Specifically, after the instrument executes the action according to the instruction, the returned data reply template corresponds to the instruction. The analysis result can be obtained only by extracting the parameters of the target position in the reply data. In one specific example, the data packets sent by the remote server are such "{" meter model ": "some electricity meter", "meter address": "01 02 03", "command number": "valve open command", "command parameter": "01" } "and these messages are sent to the meter by the above procedure to form a complete command" DB 05 05 0102 03 16 78 55 01A8CF DD ". The meter replies a reply similar to the reply of DB 05AC DD, the meter reading device can inquire about a reply module of the command, such as a reply module of DB 05 plus success mark (AA is successful) +DD, the reply is analyzed through a template, and then a software platform is replied with a result of { result }: "success" }. In another specific example, if a meter reading instruction is generated, a corresponding numerical value is analyzed after receiving the reply. For example, when "DB 05 0102 03 04DD" is received, there is "DB 05+four bytes of data (data is hexadecimal code) +dd", such a parsing template replies to the remote server "{" value ": "16909060"}".

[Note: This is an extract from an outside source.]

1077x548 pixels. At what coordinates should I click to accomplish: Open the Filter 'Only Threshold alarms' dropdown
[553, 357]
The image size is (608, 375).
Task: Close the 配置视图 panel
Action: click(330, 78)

In one embodiment, as shown in fig. 4, an automatic framing meter reading method is provided, and is applied to a meter reading system, wherein the meter reading system comprises a remote server and meter reading equipment connected with the remote server; the method comprises the following steps:

s410, the remote server acquires an input data packet; the data packet comprises instrument information, a command identifier, command parameters and an instrument address;

specifically, the remote server obtains an input data packet, which may be input through the terminal. The terminals may include computer terminals and mobile phone terminals. In particular, the terminal comprises an input device and a display; the display is used for displaying the set value of the input parameter. The display may include any plane, surface, or other means capable of causing the display of graphical or other visual information. Further, the display may include any type of projector that projects an image or visual information onto a flat or curved surface.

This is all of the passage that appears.